Le Togo et le Burkina Faso sont en train de renforcer leur coopération pour améliorer la fluidité du corridor routier Lomé-Ouagadougou, une voie d’une longueur supérieure à 1000 kilomètres, essentielle au transit sous-régional. Des échanges ont eu lieu récemment à Lomé entre les représentants des deux pays dans le domaine du transport et de la logistique.
Des problèmes identifiés
Les discussions ont permis de repérer plusieurs obstacles au bon fonctionnement de ce corridor, notamment les difficultés routières, les lourdeurs administratives, l’état avancé du parc automobile et le manque d’équipements de manutention. Les participants ont également évoqué l’encombrement des camions, l’insuffisance de parkings pour gros porteurs et les problèmes de sécurité au port.

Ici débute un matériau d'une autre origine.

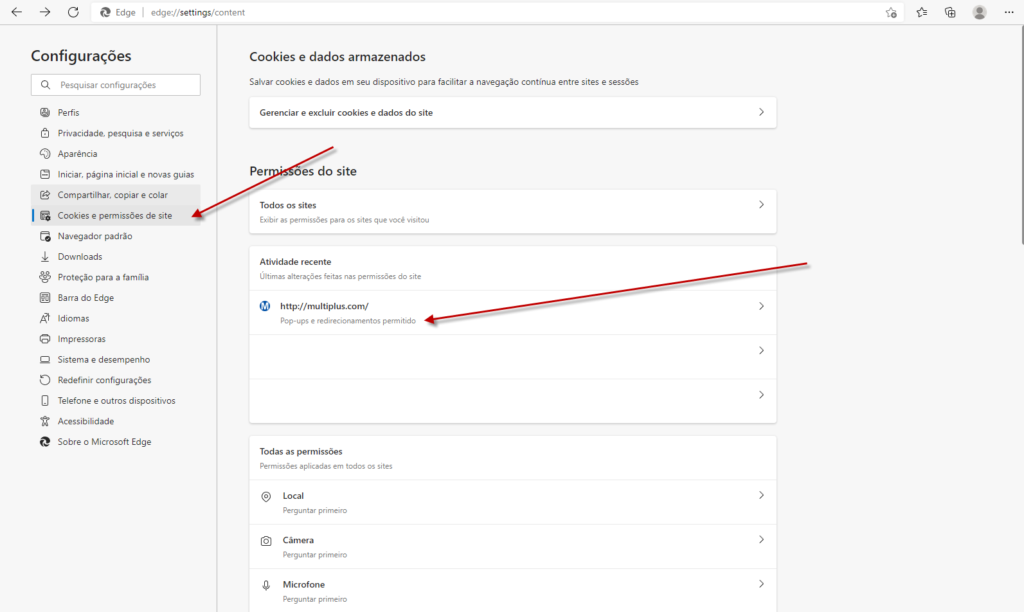The height and width of the screenshot is (612, 1024).
Task: Open Sobre o Microsoft Edge
Action: click(104, 441)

Vers une coordination renforcée
Les deux parties ont exprimé leur volonté d’améliorer la coordination entre eux. Le Togo a indiqué travailler sur des mesures visant à mieux répartir les responsabilités en cas de retards et à renforcer la transparence dans l’organisation du fret.
Le transport routier est considéré comme un outil stratégique pour le développement et l’intégration régionale, selon le ministre togolais des Transports, Komlan Kadjé.